Quero andar de sapatos sem meias, conversar com estranhos, sair de qualquer reunião antes da meia-noite, não conviver com quem me desagrada e deixar de tentar convencer o outro das minhas certezas. Que certezas? Quero a companhia de poucos e usar o meu tempo no trabalho, que me dá o prazer de criar. Viver do que acredito: benquerença desinteressada, consciência social, viajar, ver filmes, ler e escrever da forma sempre difusa como sempre o fiz.
Idealizei. Quis muito que minha gente vivesse os meus sonhos e seguisse a estafante trilha. Decidiram por outras opções. É provável que não tenha sabido engajá-las com ternura, nessa dura e crua lida. Assim, deverei continuar só, do meu jeito, meio sem jeito. Não cobro mais. Já não cometo a tolice de querer demonstrar o que fui, sou e o que não sei.
Sou péssimo ator, não sei contar piadas, bebo pouco e não tenho frases de efeito. Todas já foram ditas. Encanto não é, infelizmente, meu forte, mas quando bate a empatia eu me solto como menino em parque de diversões. A vida é. Não se arquiteta, não é nada romântica, tampouco fácil, pois “fácil é o comum”, dizia eu na minha bobice, aos 16 anos, quando já lia tanto quanto agora.
Agora, neste platô com escarpas ao meu redor, não deixei de amar e acreditar, mas um pouco de ceticismo me acicata. Fui, apesar de me acharem arguto, presa fácil para pessoas embusteiras. Os embusteiros são como pacotes bem produzidos, mas os laços que os adornam são cegos e só com o tempo ficam desfeitos e aparecem a podridão, o malfeito e o mau caráter que evolam do nada bem escondido na aparência. A aparência que muitos pensam ser tudo e nada é. Todos pagam um preço, o dos embusteiros é a ignomínia.

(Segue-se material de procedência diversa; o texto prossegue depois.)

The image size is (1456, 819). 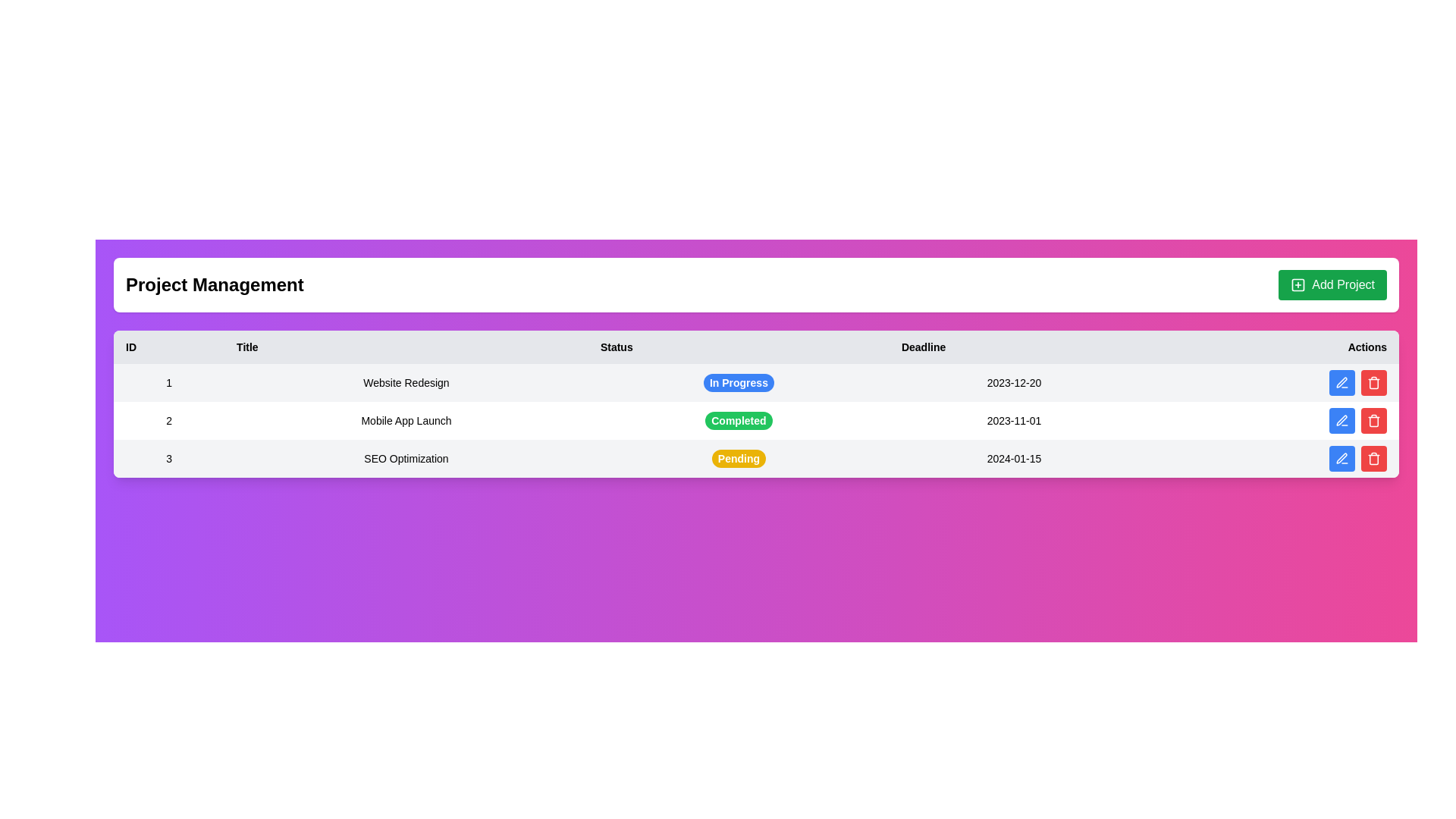 What do you see at coordinates (1298, 284) in the screenshot?
I see `the '+' icon within the 'Add Project' button located at the top-right corner of the interface` at bounding box center [1298, 284].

Desde sempre, tento ser pontual nos meus compromissos e encontros. “Fazer o outro esperar é uma prerrogativa de poder, poder que eu não tenho”, já dizia Roland Barthes. Considero a adulação, a bajulação ou o puxassaquismo uma forma de vileza abjeta. Os bajuladores são como vampiros, sempre atrás de sangue novo. Não acredito em quem tem muitos amigos. O homem se encontra em si mesmo. E, quiçá, com poucos.
Sabem vocês o nome da profissão dos que cuidam das aparências dos cadáveres? Vi, há tempos, o filme japonês “A Partida”, de 1998, em que o protagonista, antes violoncelista de orquestra desfeita, vai trabalhar, sem contar – por vergonha – à sua companheira, no embelezamento de cadáveres que serão, em seguida, cremados. Ao final, ele que era distante do pai que morre, paradoxalmente o prepara para o forno que o transformará em cinzas. Ironia ou destino?
Faz tempos estudei Sociologia, mas hoje, ano 12 de um século que vai mudar o mundo, como todos os outros pretendiam, descubro que há um velho sociólogo judeu, Zygmunt Bauman, que fala da “modernidade líquida” e isso por intermédio de Marcos Flamínio Peres, que o entrevista. Assim, a modernidade líquida, assevera Bauman, faz-nos perder o sentido de solidez e estabilidade que sempre buscamos. Ele escreve livros, tais como “O amor Líquido”, “A Vida Líquida” e o “Medo Líquido”.
Segundo Peres, em consequência dessas sociedades ‘leves’ e ‘líquidas’, “o ser humano tornou-se mais autônomo, o que é um ganho, mas passou a conviver com a incerteza”. Pois é, não há autonomia sem perda. A incerteza é e será constante no viver, seja no sentido coletivo ou no individual, de que falei lá no primeiro parágrafo. Carlos Fuentes, escritor mexicano, falecido nesta semana, sabia disso quando intuía que “a realidade não é suficiente”.

João Soares Neto
Cronista
CRÔNICA PUBLICADA NO JORNAL O ESTADO EM 18/05/2012.